ToxicTAGS: Decoding Toxic Memes with Rich Tag Annotations
This addresses the challenge of content moderation for social media platforms by providing a scalable foundation to combat toxic discourse amplified through memes.
The authors tackled the problem of detecting toxic memes by introducing a new dataset of 6,300 real-world memes with binary and fine-grained annotations, enriched with socially relevant tags, and showed that incorporating these tags substantially enhances state-of-the-art VLM detection performance.

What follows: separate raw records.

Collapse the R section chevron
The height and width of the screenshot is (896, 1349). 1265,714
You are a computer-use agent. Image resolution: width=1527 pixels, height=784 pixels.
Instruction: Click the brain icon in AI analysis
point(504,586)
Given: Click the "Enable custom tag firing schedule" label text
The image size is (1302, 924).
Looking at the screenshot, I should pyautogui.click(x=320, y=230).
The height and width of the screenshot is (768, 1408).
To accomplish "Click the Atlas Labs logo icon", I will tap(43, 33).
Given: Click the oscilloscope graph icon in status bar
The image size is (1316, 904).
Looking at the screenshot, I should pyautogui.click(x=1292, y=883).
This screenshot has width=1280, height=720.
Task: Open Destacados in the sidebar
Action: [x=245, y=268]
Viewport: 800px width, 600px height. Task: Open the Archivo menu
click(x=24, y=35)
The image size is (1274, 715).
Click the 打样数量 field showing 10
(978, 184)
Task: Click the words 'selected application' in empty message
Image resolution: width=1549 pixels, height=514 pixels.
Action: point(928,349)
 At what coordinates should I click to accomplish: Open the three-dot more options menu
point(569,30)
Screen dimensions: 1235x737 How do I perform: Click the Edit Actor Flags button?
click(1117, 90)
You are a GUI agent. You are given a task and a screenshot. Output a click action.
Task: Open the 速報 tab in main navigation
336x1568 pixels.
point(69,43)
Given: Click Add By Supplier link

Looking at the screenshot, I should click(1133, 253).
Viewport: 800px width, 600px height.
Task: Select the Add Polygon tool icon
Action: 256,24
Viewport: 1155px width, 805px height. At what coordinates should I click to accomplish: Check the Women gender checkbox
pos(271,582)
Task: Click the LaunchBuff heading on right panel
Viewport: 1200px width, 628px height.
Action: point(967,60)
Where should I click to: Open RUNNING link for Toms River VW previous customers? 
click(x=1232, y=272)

The 2025 Global Risks Report identifies state-based armed conflict and societal polarisation among the most pressing global threats, with social media playing a central role in amplifying toxic discourse. Memes, as a widely used mode of online communication, often serve as vehicles for spreading harmful content. However, limitations in data accessibility and the high cost of dataset curation hinder the development of robust meme moderation systems. To address this challenge, in this work, we introduce a first-of-its-kind dataset of 6,300 real-world meme-based posts annotated in two stages: (i) binary classification into toxic and normal, and (ii) fine-grained labelling of toxic memes as hateful, dangerous, or offensive. A key feature of this dataset is that it is enriched with auxiliary metadata of socially relevant tags, enhancing the context of each meme. In addition, we propose a tag generation module that produces socially grounded tags, because most in-the-wild memes often do not come with tags. Experimental results show that incorporating these tags substantially enhances the performance of state-of-the-art VLMs detection tasks. Our contributions offer a novel and scalable foundation for improved content moderation in multimodal online environments.